It's useful to have and to share information about badly-performing
constructs, but on the evidence of one example I don't think I plan to do
anything about it. Saxon uses the underlying regex engine in Java or .NET,
and these seems to perform reasonably well most of the time. I could raise
examples of poor performance with the JDK developers, but I'm not sure
whether this would lead to anything: they presumably have a lot more
information about regex performance than I do.

Michael Kay
http://www.saxonica.com/ 

> -----Original Message-----
> From: saxon-help-bounces@...
> [mailto:saxon-help-bounces@...] On Behalf
> Of Abel Braaksma
> Sent: 23 January 2007 16:19
> To: Mailing list for SAXON XSLT queries
> Subject: [saxon] Certain non-zero-length non-matching regexes
> run forever onSaxon
>
> Hi Saxon users,
>
> I don't usually do any cross-posts, but this time I think I
> have to, my apologies beforehand. I abridged the text a bit,
> sorry if it is still rather wieldy. Original subject line:
> "Backtracking and eternal loops caused by regular expressions
> matching: what to expect from implementations?"
>
> [original, altered message]
>
> I happen to run into an XSLT 2 behavior that I am uncertain
> of if it is desired or expected behavior of implementations,
> if it is undesired, but still expected, or if it should be prohibited.
>
> Now, suppose this smallest possible match is zero length. In
> this situation, with classic regex parsers, the engine will
> try forever on a non-matching string (or at least very long).

_ _ _ _ _

=== To do ===
a. According to the mailing-list exchange about Saxon regex performance, which regex engine does Saxon use?
b. Extract everything in the mailing-list exchange about Saxon regex performance from "It's useful to" down to "performance than I do.".
c. Extend the mailing-list exchange about Saxon regex performance past its final sentence.
The listing has nothing to do with the mailing-list exchange about Saxon regex performance.

_ _ _ _ _

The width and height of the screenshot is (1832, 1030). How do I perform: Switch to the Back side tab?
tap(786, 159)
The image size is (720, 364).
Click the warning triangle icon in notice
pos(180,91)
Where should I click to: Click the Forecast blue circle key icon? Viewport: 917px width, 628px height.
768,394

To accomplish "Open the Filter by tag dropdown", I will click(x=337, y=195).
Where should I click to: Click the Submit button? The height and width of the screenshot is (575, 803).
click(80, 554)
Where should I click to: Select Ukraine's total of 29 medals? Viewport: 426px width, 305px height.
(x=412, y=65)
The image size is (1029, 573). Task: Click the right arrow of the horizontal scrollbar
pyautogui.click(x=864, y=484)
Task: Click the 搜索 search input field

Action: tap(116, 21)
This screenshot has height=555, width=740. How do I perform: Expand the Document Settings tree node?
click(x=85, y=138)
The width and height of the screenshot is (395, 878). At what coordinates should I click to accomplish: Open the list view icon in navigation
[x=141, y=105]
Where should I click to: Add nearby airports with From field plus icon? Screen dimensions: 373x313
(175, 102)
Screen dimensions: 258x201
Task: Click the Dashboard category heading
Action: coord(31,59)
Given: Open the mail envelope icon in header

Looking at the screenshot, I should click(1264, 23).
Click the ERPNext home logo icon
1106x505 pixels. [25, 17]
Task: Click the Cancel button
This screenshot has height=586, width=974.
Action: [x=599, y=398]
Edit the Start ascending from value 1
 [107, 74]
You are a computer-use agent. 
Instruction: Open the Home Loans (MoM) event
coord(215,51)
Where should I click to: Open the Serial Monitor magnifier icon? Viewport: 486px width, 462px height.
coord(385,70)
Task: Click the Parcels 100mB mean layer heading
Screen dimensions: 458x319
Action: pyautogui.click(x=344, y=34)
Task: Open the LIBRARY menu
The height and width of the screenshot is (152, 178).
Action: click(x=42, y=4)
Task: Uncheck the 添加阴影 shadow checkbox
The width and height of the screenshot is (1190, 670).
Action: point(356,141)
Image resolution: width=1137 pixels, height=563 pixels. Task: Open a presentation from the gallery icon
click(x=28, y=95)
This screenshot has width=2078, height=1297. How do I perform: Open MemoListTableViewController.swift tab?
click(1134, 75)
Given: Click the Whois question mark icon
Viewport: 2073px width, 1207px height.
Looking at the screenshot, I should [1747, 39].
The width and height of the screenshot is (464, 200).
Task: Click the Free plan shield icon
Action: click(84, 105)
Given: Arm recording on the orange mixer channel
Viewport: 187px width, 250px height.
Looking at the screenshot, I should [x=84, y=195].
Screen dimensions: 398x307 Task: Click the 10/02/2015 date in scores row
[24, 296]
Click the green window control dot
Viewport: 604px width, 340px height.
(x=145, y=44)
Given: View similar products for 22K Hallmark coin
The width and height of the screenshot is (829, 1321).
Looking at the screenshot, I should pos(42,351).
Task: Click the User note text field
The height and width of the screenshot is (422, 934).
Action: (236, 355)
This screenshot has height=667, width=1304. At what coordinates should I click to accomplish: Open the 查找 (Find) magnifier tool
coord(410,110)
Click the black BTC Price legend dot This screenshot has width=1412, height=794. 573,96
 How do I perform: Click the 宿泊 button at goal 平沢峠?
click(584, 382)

_ _ _ _ _

=== Answers for the exercise ===
a. It uses the underlying regex engine in Java or .NET.

b.
It's useful to have and to share information about badly-performing
constructs, but on the evidence of one example I don't think I plan to do
anything about it. Saxon uses the underlying regex engine in Java or .NET,
and these seems to perform reasonably well most of the time. I could raise
examples of poor performance with the JDK developers, but I'm not sure
whether this would lead to anything: they presumably have a lot more
information about regex performance than I do.

c.
> In XSLT, this behavior seems to happen even when the
> "smallest possible match" is of non-zero length. Note that
> this applies to subexpressions only, because zero-length
> matching regex (in its entirety) is not allowed in XSLT.
>
> In XSLT this is shown as follows, where I use the example of
> matching a CSV quoted string which may escape the quote by
> doubling it:
> Good csv string examples:
> "well quoted csv string"
> "well ""quoted"" csv string
>
> Bad csv string example:
> not well "quoted csv string
>
> The regular expression to match a quoted CSV string is
> (include quotes):
> "([^"]+|"")*"
>
> This gives trouble in the following XSLT (showing a
> non-matching string), which runs for a very long time
> (exponential performance chart)
>
> <xsl:variable name="ltr">
>    before " after and some more text after </xsl:variable>
> <xsl:variable name="regex">"([^"]+|"")*"</xsl:variable>
>
> <xsl:analyze-string select="$ltr" regex="{$regex}">
>    <xsl:matching-substring>
>       <found><xsl:value-of select="." /></found>
>    </xsl:matching-substring>
>    <xsl:non-matching-substring>
>        <not-found><xsl:value-of select="." /></not-found>
>    </xsl:non-matching-substring>
> </xsl:analyze-string>
>
>
> The above example ran for > 140 minutes and still runs (it
> does not give any problems with matching strings, but does
> give problems with strings that have a large non-matching
> part with a unequal quote count in it). A simpler regex (but
> with less practicability) that shows the same behavior
> (quotes are again part of the regex): "([^"]+)*"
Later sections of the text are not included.